What is an Implied Volatility Skew Anomaly Detector?
An Implied Volatility Skew Anomaly Detector is a specialized options analysis tool that identifies unusual patterns in the implied volatility surface across different strike prices. In a normal market, implied volatility follows a predictable curve — typically higher for out-of-the-money puts and lower for out-of-the-money calls (known as the “volatility smirk”). When specific strikes deviate significantly from this expected pattern, it signals potential mispricing, unusual institutional activity, or shifts in market sentiment.
Our tool fetches real-time options chain data, computes the IV for each strike, and compares each point against its neighboring strikes to detect statistically significant deviations.
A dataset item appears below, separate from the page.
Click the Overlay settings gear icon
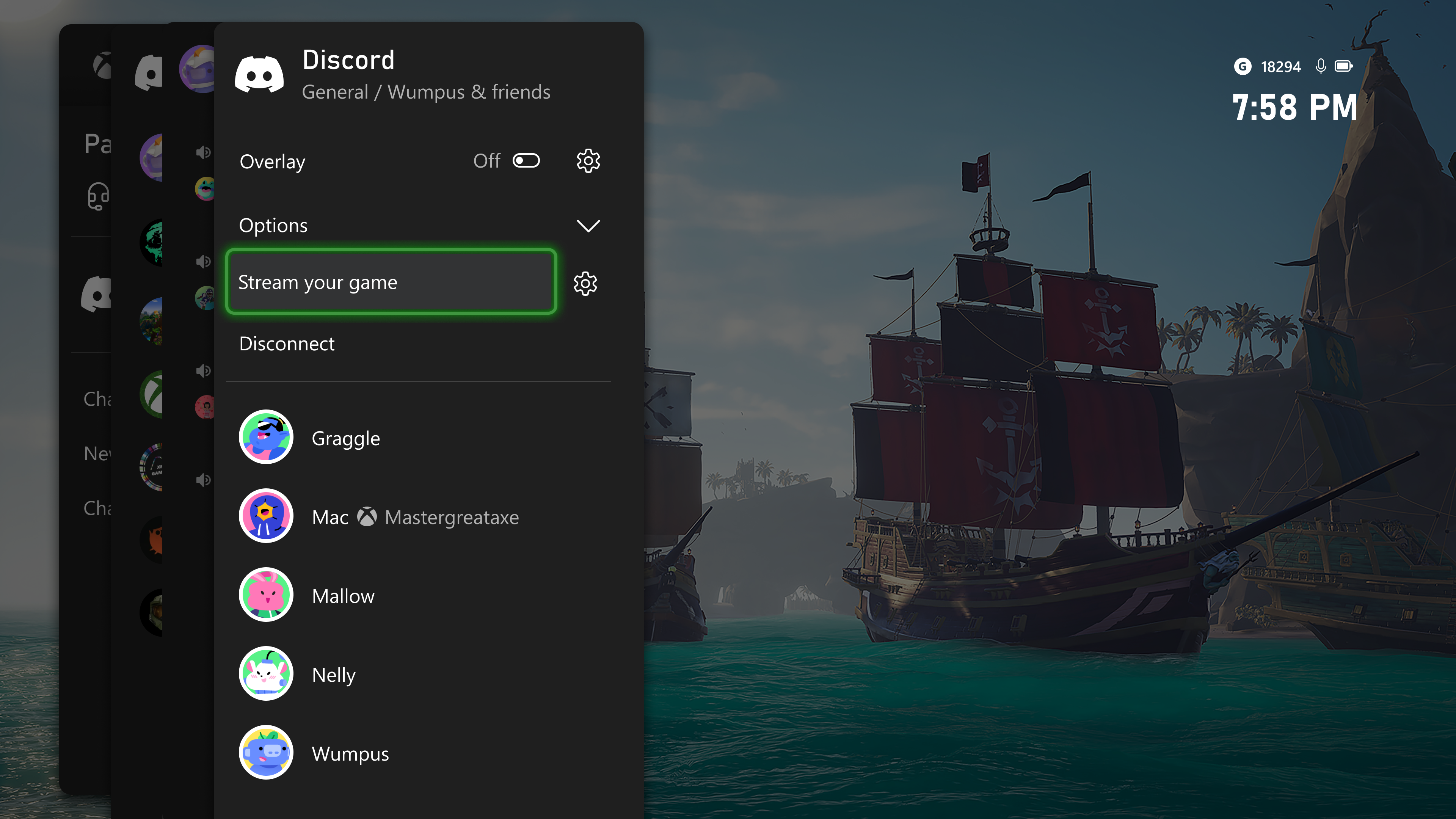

These anomalies are classified by severity and direction, helping traders quickly identify actionable opportunities.
Why Use Our IV Skew Anomaly Detector?
Automated Anomaly Detection
Automatically scans the entire options chain to find strikes where IV deviates significantly from the expected skew curve, saving hours of manual analysis.
Visual Skew Curve
See the complete IV skew curve for both calls and puts plotted against strike prices, with anomalous points clearly highlighted for quick identification.
Severity Classification
Anomalies are classified as high, medium, or low severity based on the magnitude of deviation, helping you prioritize the most significant signals.
Market Sentiment Insights
Understand whether the skew shape indicates fear (reverse skew), complacency (flat), or speculative activity (forward skew) in the underlying asset.
Open Interest & Volume Context
Each anomaly includes open interest and volume data so you can assess whether the unusual IV is backed by significant trading activity or is merely noise.
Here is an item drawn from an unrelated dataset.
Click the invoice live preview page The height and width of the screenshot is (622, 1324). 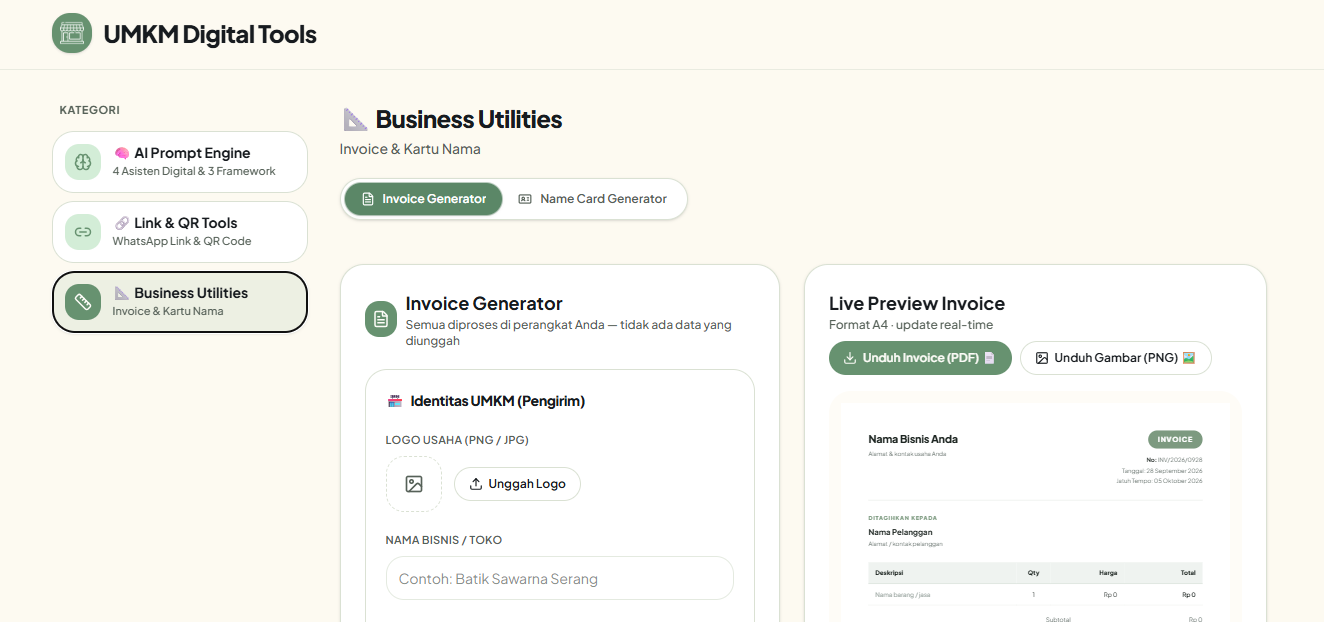pos(1036,512)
Arbitrage Opportunity Finder
Identify potential mispriced options where IV is abnormally high or low relative to neighboring strikes, which may present volatility arbitrage or spread trading opportunities.
How to Use This Tool
- 1
Enter a Ticker Symbol
Type any optionable stock or ETF ticker (e.g., AAPL, SPY, TSLA). The tool will fetch the current stock price and available expiration dates.
- 2
Select an Expiration Date
Choose from the available expiration dates. Nearer-term expirations tend to show more pronounced skew effects and anomalies.
- 3
Review the Skew Curve
Examine the IV skew chart showing put and call implied volatilities across all strikes. The ATM reference line helps you orient the curve relative to the current stock price.
- 4
Investigate Anomalies
Check the anomaly table for strikes with unusual IV. High-severity anomalies with significant open interest are the most actionable signals for potential trades.
Understanding Implied Volatility Skew
Implied volatility skew refers to the pattern of implied volatilities across different strike prices for options with the same expiration date. In equity markets, the most common pattern is the “reverse skew” or “volatility smirk,” where out-of-the-money puts have higher IV than out-of-the-money calls. This pattern emerged after the 1987 crash as investors began pricing in the possibility of large downside moves.
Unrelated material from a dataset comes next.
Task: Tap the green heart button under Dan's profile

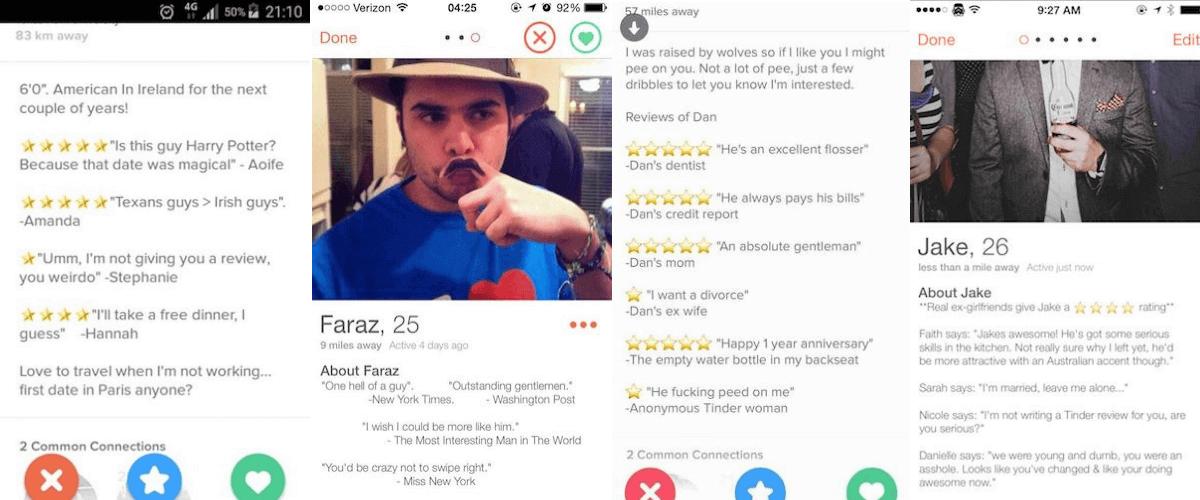Action: 871,485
When the skew deviates from its typical shape at specific strikes, it can indicate several things: institutional hedging activity at key price levels, speculative positioning ahead of events, or genuine mispricing that creates arbitrage opportunities. By systematically detecting these anomalies, traders can gain an edge in identifying where the options market is pricing in unusual risk or opportunity.
Our anomaly detection algorithm compares each strike's IV against a local average of its neighboring strikes. This approach is robust to the overall shape of the skew curve and focuses specifically on point-level deviations that stand out from the local trend. The severity classification helps traders quickly focus on the most significant anomalies while filtering out minor noise.